Anna quase sorriu antes de disparar sua primeira pergunta, e Logan vagamente se perguntou se seria aquele sorriso que ela abriria antes de bombardear nuclearmente um vilarejo inocente.

– Você acredita em Panspermia?

QUÊ.

– Perguntou se eu acredito no quê?

– Panspermia – Anna repetiu, gesticulando com o pincel. – Você sabe, aquela teoria em que a vida no planeta Terra veio do espaço, que todo mundo acha que é de autoria do Hermann von Helmholtz mas, que, na verdade, remonta a cinco séculos antes de Cristo, porque Anaxágoras era um verdadeiro gênio.

QUÊ.

– Você nunca brincou disso? – Logan perguntou, exasperado. – Tem que me fazer perguntas pessoais normais – explicou, devagar. – Sabe, se eu tenho animais de estimação, já fiquei bêbado, fugi de casa... Não se acredito em... – a palavra lhe fugiu, frustrando-o. – Tanto faz, é a minha vez.

Por algum motivo, notou que Anna de repente parecia muito fora do lugar. Ela havia até brevemente encolhido os ombros, como se pedisse desculpas. Sem querer, lembrou-se de todas as vezes em que Apolo havia lhe dito que Anna era diferente, que não entendia muito de como o mundo das pessoas normais funcionava.

Achou melhor fazer uma pergunta qualquer.

– Já gostou do Apolo?

Para seu espanto, Anna bufou, revirando os olhos. Logan a encarou, curioso.

– O que foi?

– Eu não posso te fazer uma pergunta interessante, mas você pode me perguntar algo retardado assim?

– É – confirmou, só para irritá-la. – Mas por quê, acertei? – conferiu.

– Não, é claro – Anna contrapôs, parecendo sinceramente incrédula. – Agora me deixe pensar em algo.

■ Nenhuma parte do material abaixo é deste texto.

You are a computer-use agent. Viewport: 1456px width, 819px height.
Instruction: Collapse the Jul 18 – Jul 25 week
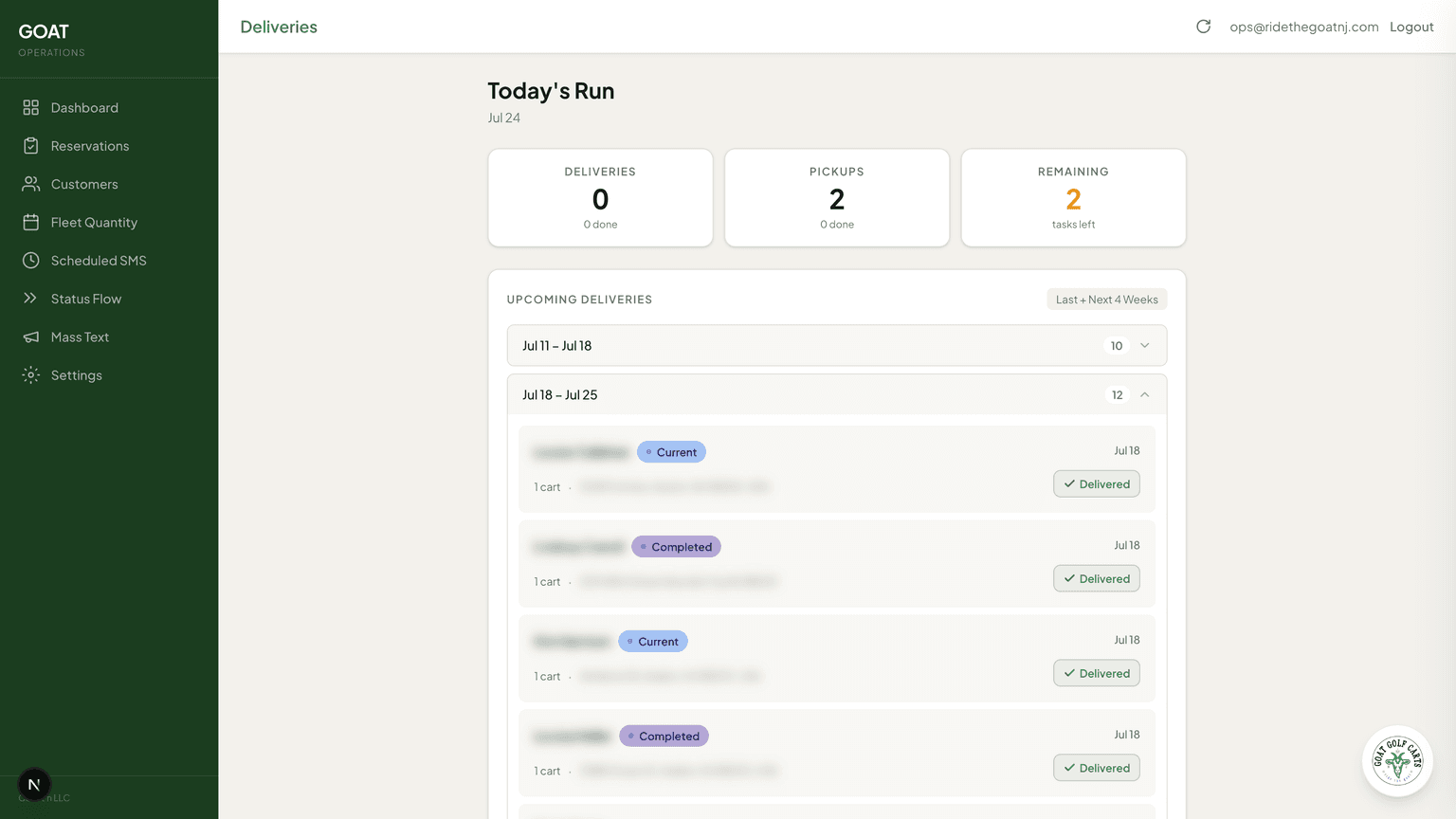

Era estranho que alguém com um QI tão alto tivesse que parar para pensar por um motivo tão bobo, mas, na pequena pausa que se seguiu, Logan se viu imaginando como ela honestamente poderia nunca ter gostado de Apolo.

Não que seu primo fosse a maravilha toda que as garotas achavam – ele sabia que poderia ser muito melhor, por favor – mas, ainda assim, Apolo sempre havia tratado Anna como uma verdadeira princesa. Era, praticamente, o único garoto com quem ela tinha contato próximo; por Deus, talvez o único ser humano que a conhecia e gostava dela ainda assim.

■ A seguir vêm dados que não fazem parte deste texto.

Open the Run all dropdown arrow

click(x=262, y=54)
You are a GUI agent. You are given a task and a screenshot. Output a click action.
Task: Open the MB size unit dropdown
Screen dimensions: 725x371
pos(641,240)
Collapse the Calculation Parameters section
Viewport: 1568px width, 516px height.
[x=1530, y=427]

Como Anna poderia nunca, jamais, ter tido uma quedinha por ele?

– Vem cá, já gostou de alguém alguma vez?

Anna o olhou, sem entender.

– É a minha vez de fazer a pergunta.

– Mas você tem o quê, dezenove anos? – Logan insistiu. – Não pode nunca ter gostado de alguém.

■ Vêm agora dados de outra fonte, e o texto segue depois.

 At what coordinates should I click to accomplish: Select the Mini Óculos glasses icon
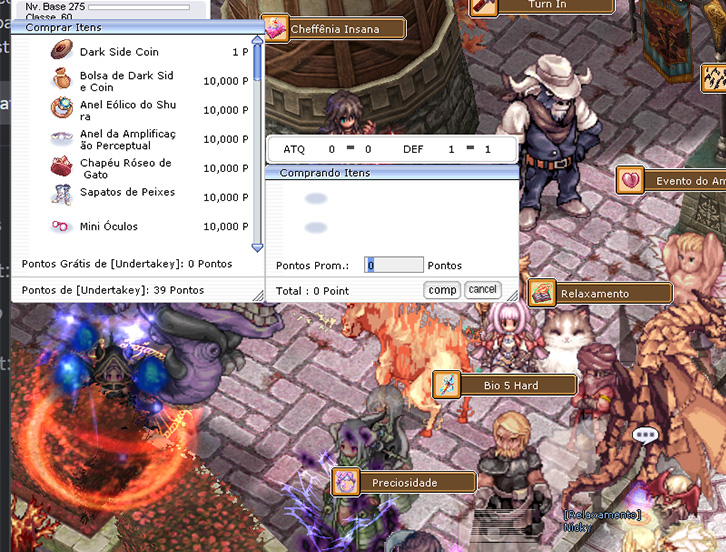pyautogui.click(x=61, y=227)
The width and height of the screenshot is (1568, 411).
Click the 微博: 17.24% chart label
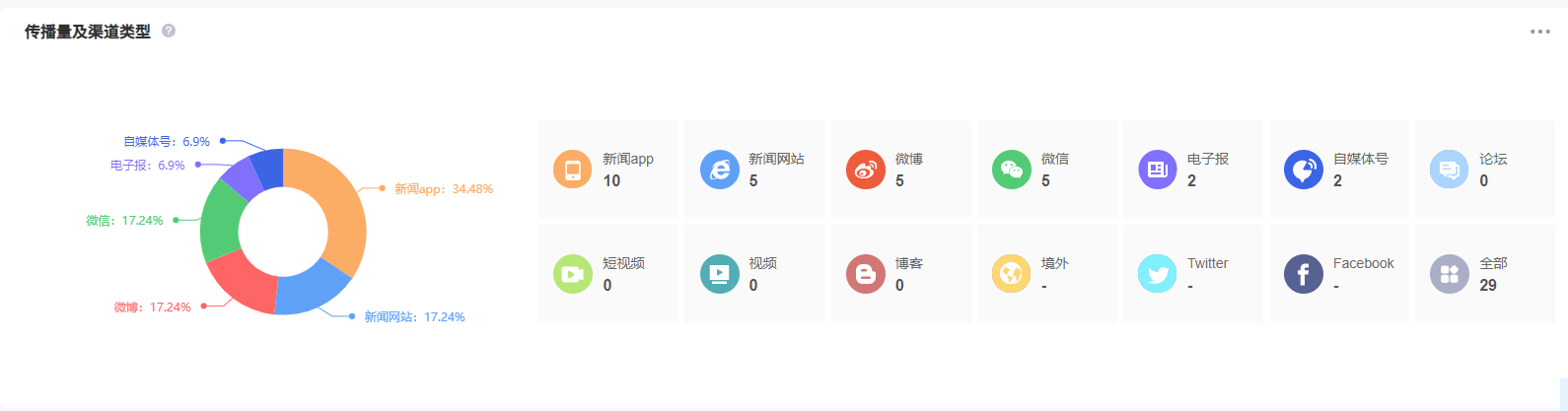pos(152,308)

Anna curvou o canto dos lábios com escárnio.

– Eu não acho que isso realmente te diga respeito, mas a verdade é que poucas coisas--

Ah, ele não tinha tempo para aquilo.

– Já te beijaram? Não, espera, você não gosta de garotos?

Anna primeiro o encarou como se não acreditasse no que via, e então revirou os olhos, assumindo sua pose altiva.

– Considerando que a maioria é de imbecis como você, seria realmente difícil que--

– Ah – Logan a interrompeu de novo, mas, dessa vez, seu tom era depreciativo. – Então ninguém é bom o bastante para você?

– Cale a boca – Anna ordenou, a voz séria.

Logan observou bem seu rosto, que de repente parecia feito de mármore. Rígido e sério, como se conhecesse o segredo do mistério da origem do universo, completamente cheio de si. A Anna não faltava confiança, não faltava medo.

Então por que ele tinha a sensação de que com aquilo era diferente?

– Acertei um ponto sensível?

Aqueles lábios finos – claros, sem maquiagem alguma – se curvaram.

– Eu não me importo com o que quer que você pense.

Anna Blake era um prodígio. Uma violinista excelente e uma artista incrível, em primeiro lugar em tudo o que fizesse. Tinha um futuro brilhante esperando por ela, e jamais se importaria com a opinião de um cara normal como Logan Wright, que observava os dias correrem ao estreitar os olhos para protegê-los do Sol enquanto velejava.

Então por que aquilo parecia uma mentira?

– Faça a sua pergunta, então. É a sua vez.

Anna o encarou como se ele a houvesse subestimado.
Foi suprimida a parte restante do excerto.